Smoking myself over the fire before leaving, wanting to carry the essence of this place with me, on my body, on my clothes, on my fingers like the smell of a lover you don't want to wash yourself of. Spending this last evening in stillness after exploring as much as I could of this 450,000 acre landscape of wild wholeness. Moisture from the day's earlier rain is still in the air. Clouds spread a Zen grey over Taseko Mountain which stands perfectly silent in the distance as fish jump before me–leaping from their aqueous dimension like psychedelic adventurers to see what exists on the other side. While being out here I've watched grizzly bears shamble with solitary contentment through the meadows on higher slopes, shared a grassy knoll with a lynx, and found places where wolves and moose affirm their timeless relationship by tracks they left pressed into the mud. For ten days I've been alone but loons have kept me company–when I call they answer. When my belly grumbles there is no fee required to fill it, just the respect I offer to those who give themselves so I can eat.

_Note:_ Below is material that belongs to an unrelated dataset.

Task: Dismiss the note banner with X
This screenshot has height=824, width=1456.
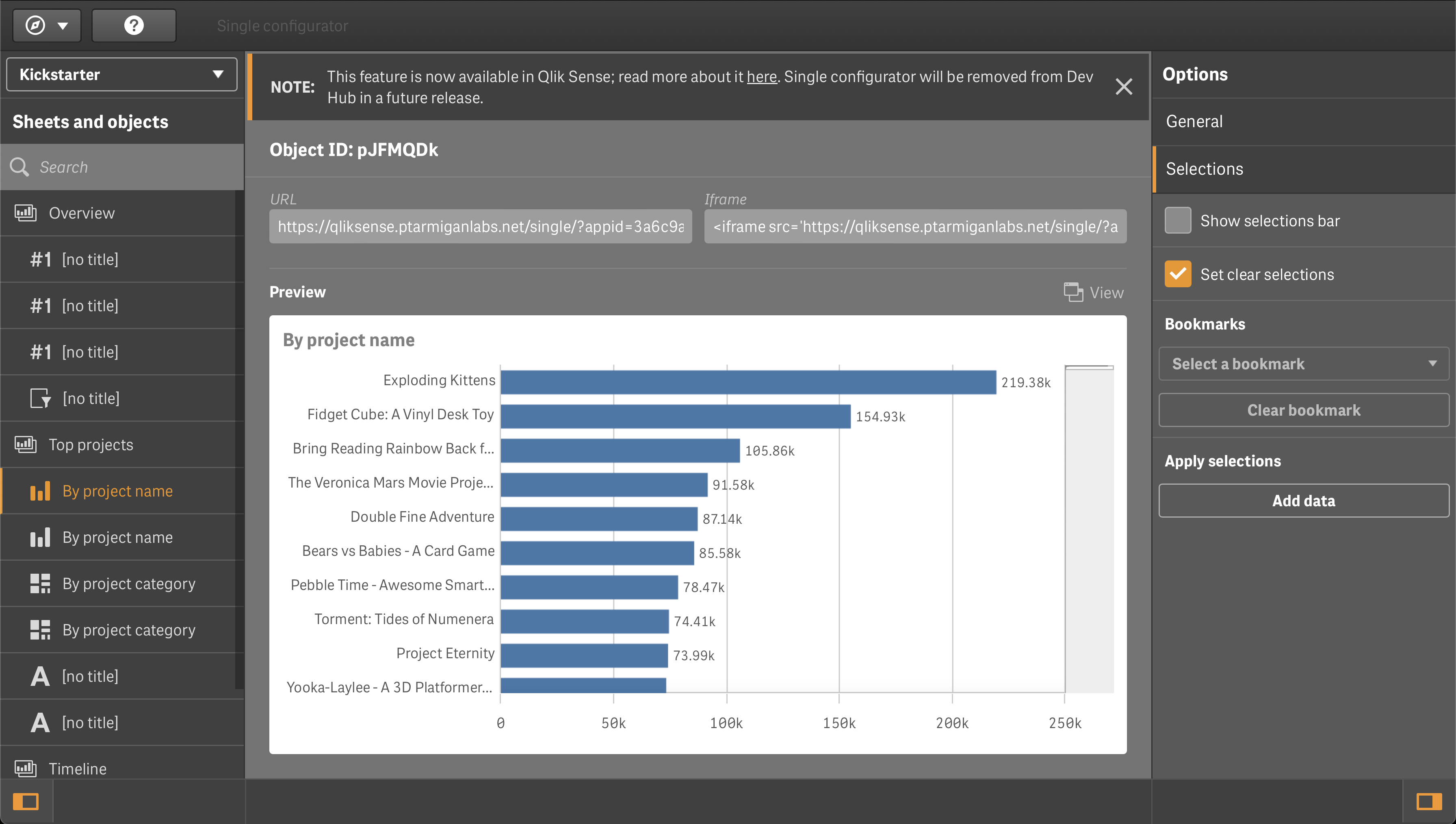Action: 1123,87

My days have been spent on the ground and upon the water, engaging my body as nature intended, tying knots with my fingers to connect things together, lifting binoculars to my eyes to see things more closely, and tonight, as I sit upon a lake shore the Tsilhqot'in people call Teztan Biny (Fish Lake), I'll use a harmonium instead of my voice to speak in reverential tongues to the innumerable beings that protect this place's sanctity from those who would destroy it.